A few years ago, I went canoeing with my brother on the Waccamaw, a shallow blackwater river surrounded by wetlands, home to alligators and snakes, and other nefarious critters. We came across low hanging branches and attempted to push them out of the way so we could glide past them. We lost our balance, accidentally rolled the canoe, and plunged into the cold water. I was completely submerged. I remember seeing the watery sun above, wondering if I'd ever reach the surface. It was probably the most frightening fifteen seconds of my life, which is approximately how long it took to right the canoe, climb back inside, and check to make sure I still had all of my limbs. 
We retrieved the oars before they could float away, then we paddled around for a while, giving the sun time to dry our clothes, sparing us the embarrassment of arriving at the public dock soaking wet.

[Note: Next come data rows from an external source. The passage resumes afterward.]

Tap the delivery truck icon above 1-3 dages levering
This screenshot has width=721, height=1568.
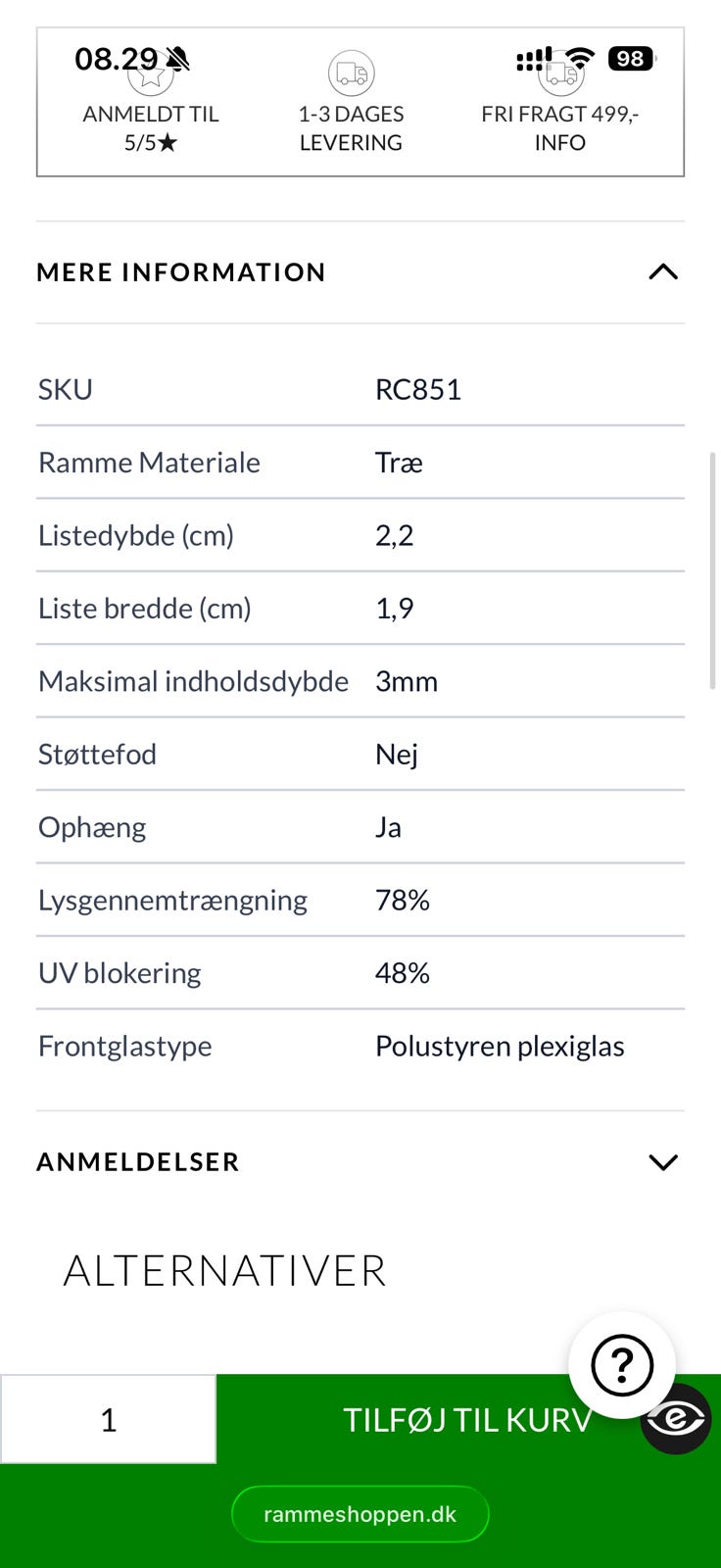(351, 74)
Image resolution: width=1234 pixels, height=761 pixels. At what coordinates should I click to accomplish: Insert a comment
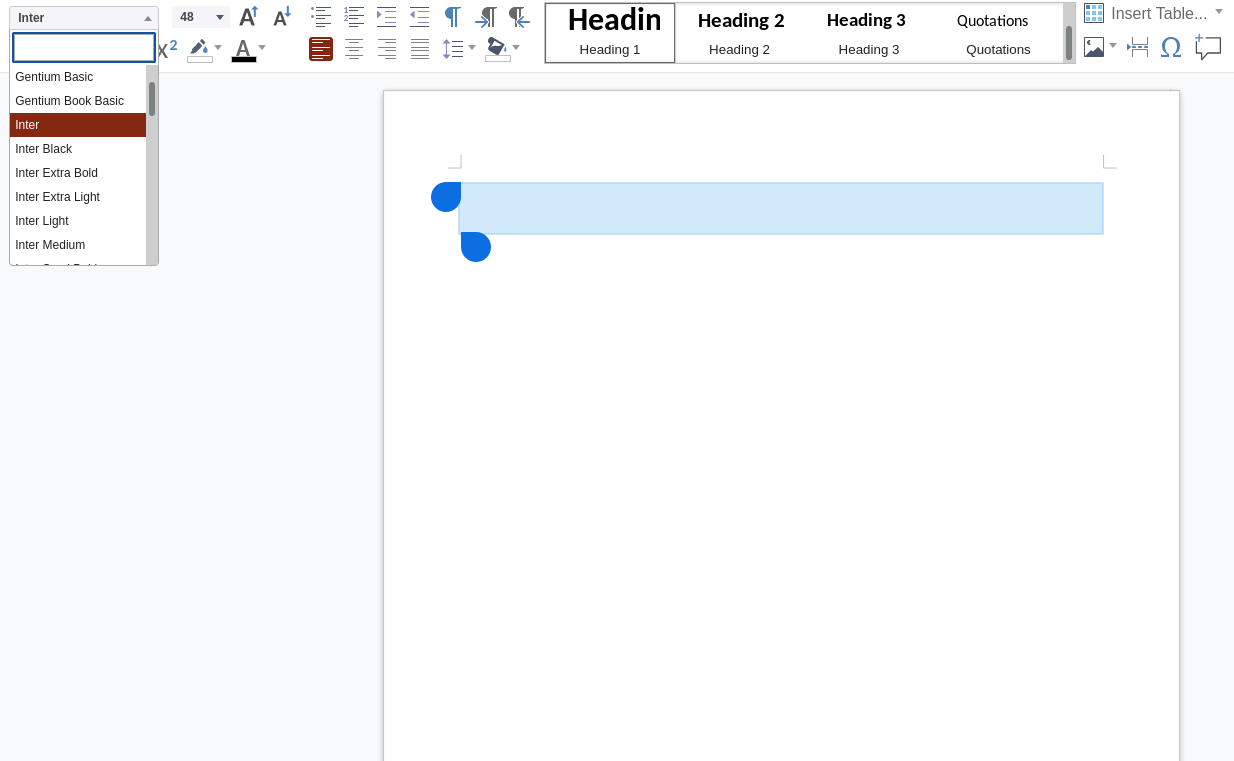tap(1208, 46)
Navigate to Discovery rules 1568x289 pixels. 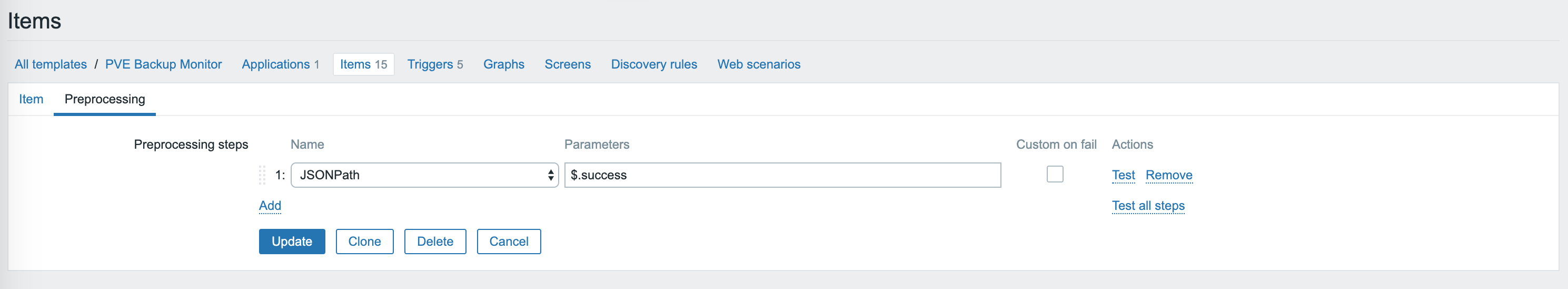point(654,65)
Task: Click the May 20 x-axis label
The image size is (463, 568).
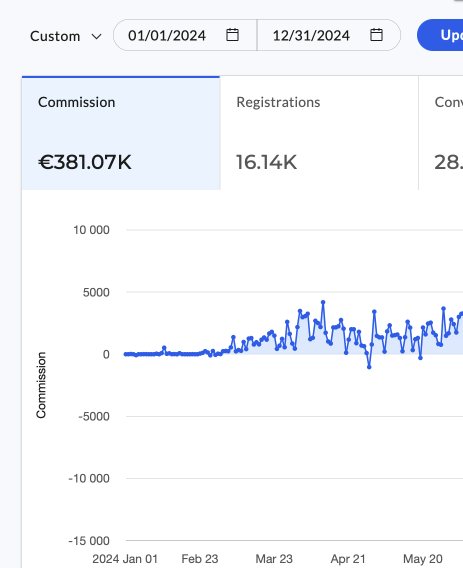Action: [423, 559]
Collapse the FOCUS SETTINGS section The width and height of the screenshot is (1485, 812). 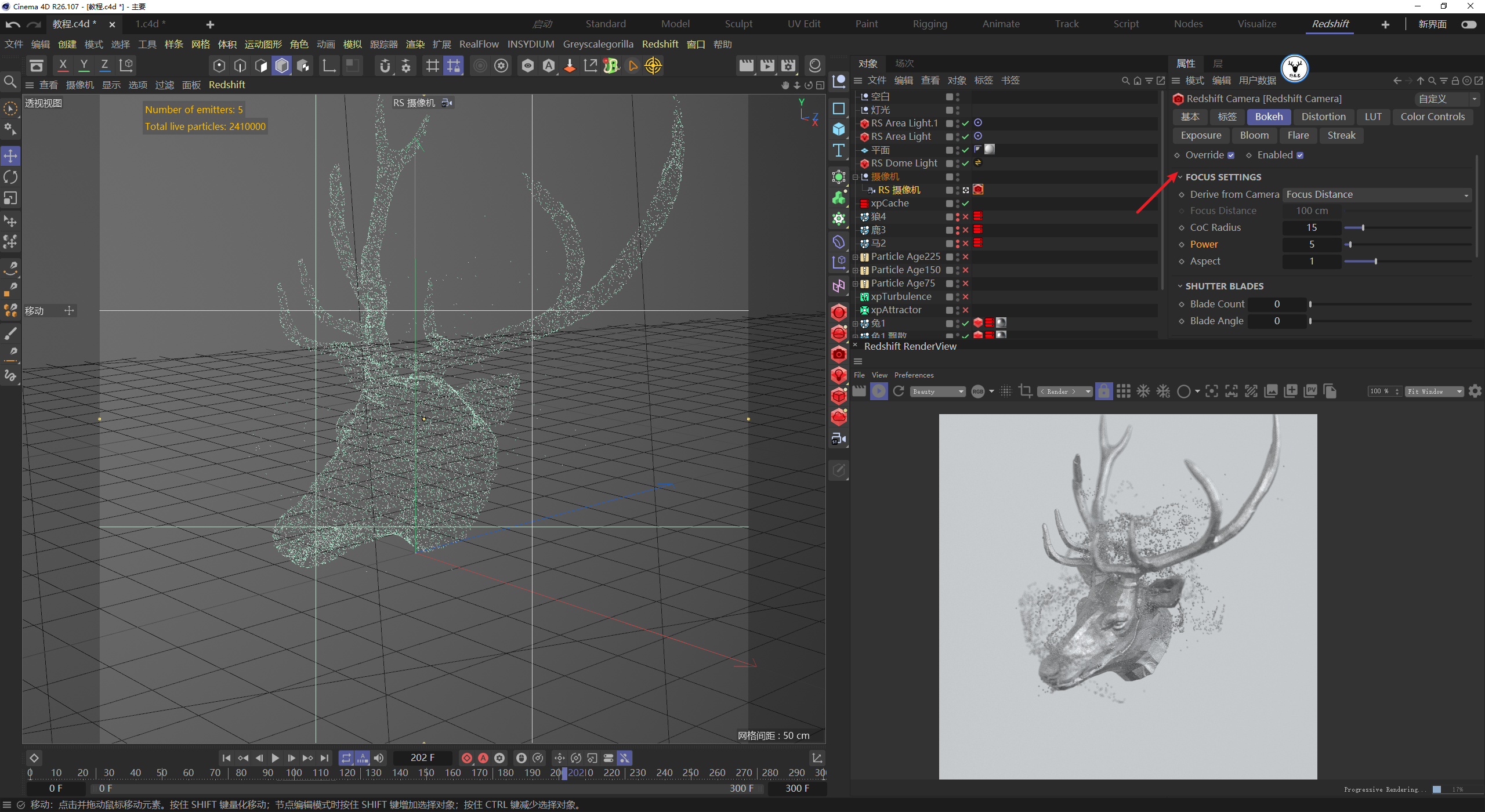[1180, 177]
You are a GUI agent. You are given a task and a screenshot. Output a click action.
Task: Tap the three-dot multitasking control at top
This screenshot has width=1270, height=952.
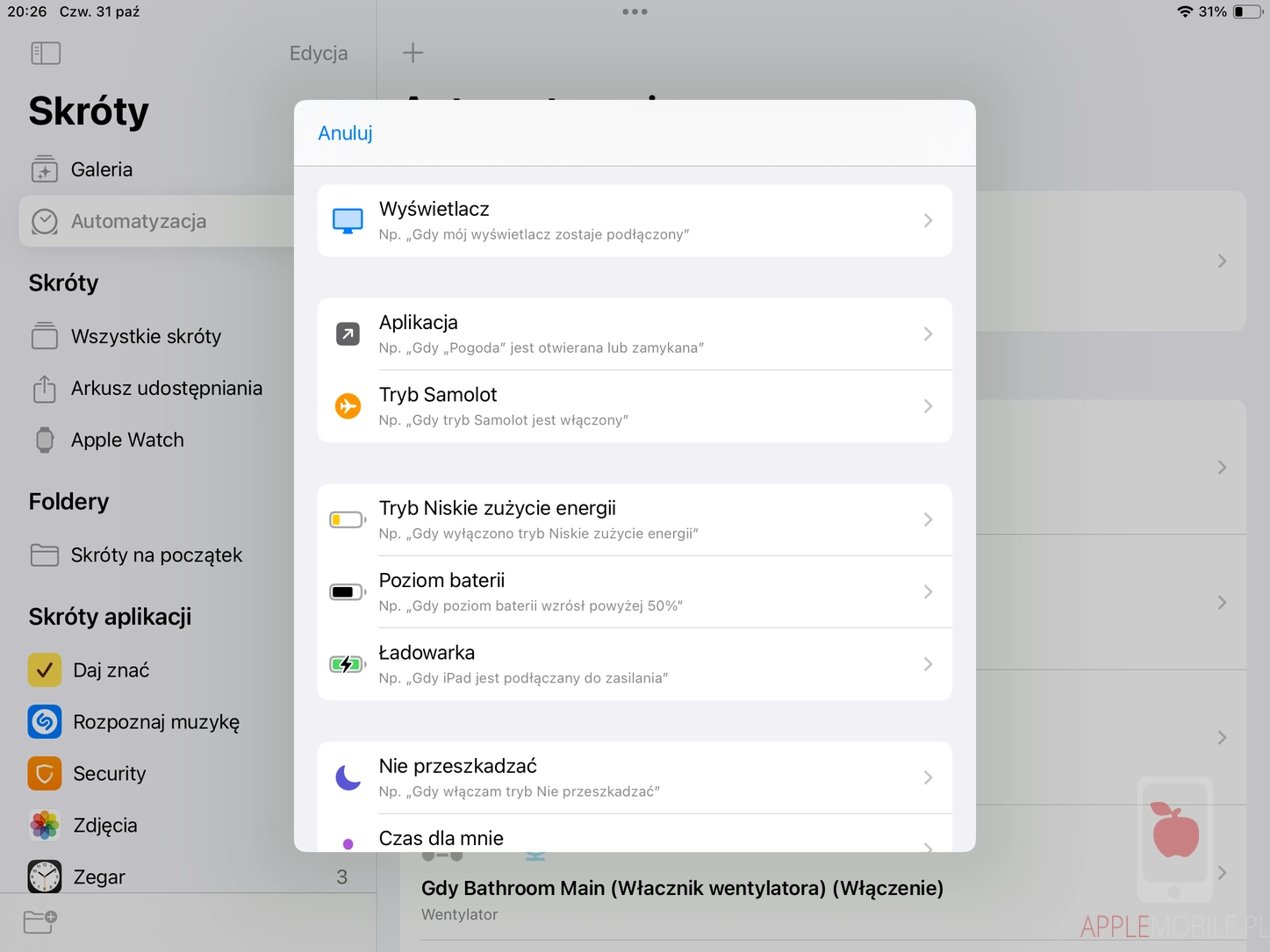[635, 12]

Then there was the time I took my niece to Alligator Adventure (home to a wide assortment of reptiles, including 18' long Utan, King of the Crocs). Every day, approximately fifteen minutes before feeding time, the alligators begin slowly drifting toward the feeding station where a park employee will appear to toss them chunks of chicken. Somehow the reptiles instinctively know when it’s time to eat. They cluster around the elevated platform, heads raised, mouths agape for easy access. This was the day I learned that alligators can use their muscular tails to propel their bodies straight up into the air like a rocket. I wish I'd know that beforehand, I might have warned the poor gull that flew too low over the feeding area. A gator launched out of the water, snatched the bird from the air, and dropped like a stone below the surface, taking the gull to its watery grave. Who needs to wait for the Chicken Guy when the whole world is your buffet?
Jump ball!
It’s amazing how our memories can shape our writing, even when we’re not consciously aware of it. For example, I never realized how much lingering affection I had for swamps until I wrote The Murk. 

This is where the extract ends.